Opposition to the oppressive and discriminatory nature of this system, and the male figures at their centre, as Ouma (48-59) demonstrates, is a core aspect of the construction of childhood in several post-dictatorship Nigerian texts.6 Ouma (48) notes that the majority of writers in the post-dictatorship era-including Habila- grew up under military dictatorships so that their memories of childhood reflect a distinct "post-military imagination". Focusing on Adichie's Purple Hibiscus (2003), he goes on to argue that, in the works of these writers, "the representation of childhood becomes a process of delegitimation that multiplies margins (Appiah 1992) and decentralises paterfamilias authority. The decentralisation of the father figure and the quest for a multiplicity of authorities and sources of identity makes this representation of childhood amenable to postmodern consciousness, to the spirit of anti-foundationalism" (49).
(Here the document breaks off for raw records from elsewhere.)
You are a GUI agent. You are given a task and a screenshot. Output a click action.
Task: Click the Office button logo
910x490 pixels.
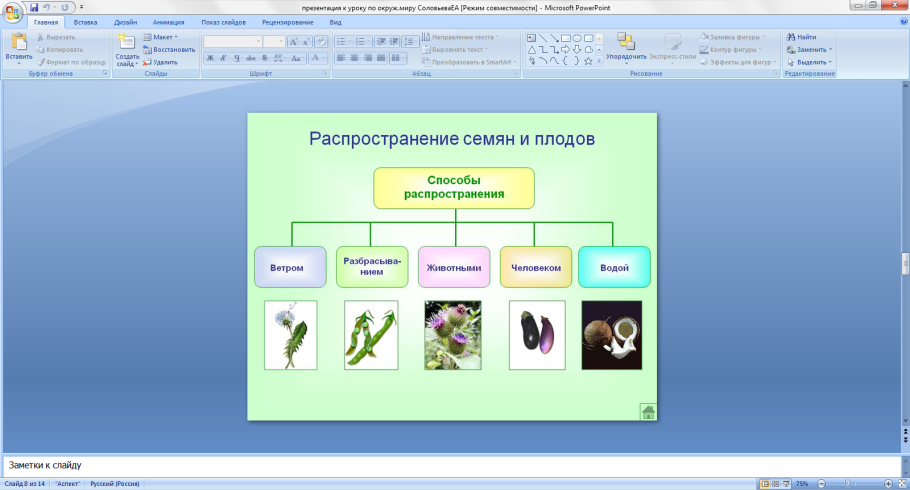pyautogui.click(x=12, y=11)
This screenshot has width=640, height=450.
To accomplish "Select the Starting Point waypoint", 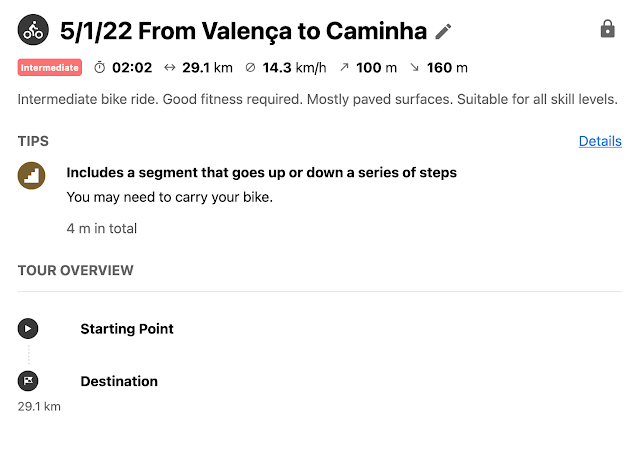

It is important to note, at this juncture, that, as a narrative subject, Mamo does not remain static throughout the story. Indeed, the child Mamo must be distinguished from the adult Mamo. While the former exists and operates from a distinctly marginal standpoint, the latter's position is more complicated and fluid. As one of Keti's elite, the adult Mamo is situated in the society's centre of power and enjoys the privileges that accompany his social status. Yet, as someone who opposes the corrupt practices of the community's principal political and traditional leaders, he operates on the margins of the centre (Measuring Time 275-6). He actually finds himself conflicted by the obligation to write what would amount to a hagiography of the corrupt ruling class:
[H]e was brought face to face with the duplicity of his own position. His uncle had said to him, "I know they will feed you a bundle of lies. But I have no fear that you will write only the truth." He knew that, were he to be honest to his heart, he'd right now put down his pen and walk out and never again return. But what of fame, he reminded himself, what of immortality? (275-6)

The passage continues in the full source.